晴れのち曇り ときどき溺愛
 四半期決算も終わり、最高潮にざわついていた営業部も次第に落ち着き始めている。目標に必達と主任の言葉に必死に数字を追う日々がやっと終わったばかりだが、前期の残務整理をしながら来季の目標についての会議も行われ始めていた。
 
 私の勤める会社では男女雇用均等法が施行され、女性にも総合職への道が開かれている。先進的な代表取締役が女性にも一斉に活躍の門戸を開いて数年が経ち、総合職キャリアの道を進んでいた。

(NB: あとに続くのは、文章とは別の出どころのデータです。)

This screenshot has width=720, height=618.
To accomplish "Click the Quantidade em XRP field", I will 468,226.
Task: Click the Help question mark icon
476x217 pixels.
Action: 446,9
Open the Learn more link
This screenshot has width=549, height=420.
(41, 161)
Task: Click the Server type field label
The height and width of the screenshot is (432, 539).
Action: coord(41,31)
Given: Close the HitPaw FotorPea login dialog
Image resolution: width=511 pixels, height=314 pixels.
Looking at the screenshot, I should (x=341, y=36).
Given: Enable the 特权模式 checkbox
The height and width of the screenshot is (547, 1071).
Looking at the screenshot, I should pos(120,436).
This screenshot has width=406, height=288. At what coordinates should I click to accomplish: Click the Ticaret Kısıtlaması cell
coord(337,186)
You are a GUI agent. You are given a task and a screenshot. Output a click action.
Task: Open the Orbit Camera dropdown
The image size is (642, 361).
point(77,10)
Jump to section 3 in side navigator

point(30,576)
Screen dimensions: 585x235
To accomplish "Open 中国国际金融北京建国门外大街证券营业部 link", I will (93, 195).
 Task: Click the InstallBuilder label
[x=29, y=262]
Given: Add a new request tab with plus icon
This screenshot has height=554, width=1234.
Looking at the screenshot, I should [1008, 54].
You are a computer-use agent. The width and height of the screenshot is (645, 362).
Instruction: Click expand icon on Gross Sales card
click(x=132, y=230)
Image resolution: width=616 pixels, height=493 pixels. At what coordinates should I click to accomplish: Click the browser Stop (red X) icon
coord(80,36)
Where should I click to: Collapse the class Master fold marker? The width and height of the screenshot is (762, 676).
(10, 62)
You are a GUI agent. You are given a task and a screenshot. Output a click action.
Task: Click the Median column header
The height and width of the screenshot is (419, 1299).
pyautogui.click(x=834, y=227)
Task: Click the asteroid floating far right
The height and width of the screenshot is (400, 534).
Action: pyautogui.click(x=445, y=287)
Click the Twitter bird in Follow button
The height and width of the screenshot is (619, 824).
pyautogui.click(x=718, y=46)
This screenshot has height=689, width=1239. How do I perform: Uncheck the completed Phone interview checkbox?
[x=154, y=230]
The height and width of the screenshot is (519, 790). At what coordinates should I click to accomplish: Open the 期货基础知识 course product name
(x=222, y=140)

 総合職の私のパソコンには会議と稟議書、そして、報告書で溢れている。

 梅雨独特の湿度が高い季節は疲れが溜まりやすく。前期の疲れと今期の数字に対するプレッシャーで必要以上に疲れていた。

「ああ。疲れた」

 呟きを零しながら今期の見込みとなる稟議書を見直していた。芳しくないというのが現実で、溜め息が溢れる。私はデザイン広告の営業をしていて、クライアントの意向で四苦八苦している。成績は飛び抜けていいとは言えないが、それでも男性の中でも遜色ない成績を出していた。


 特に前期は見込みが良かったのか、私の思う形で成績を残すことが出来たけど、見込みを全部を一気に吐き出した私は今期の営業報告で迷っていた。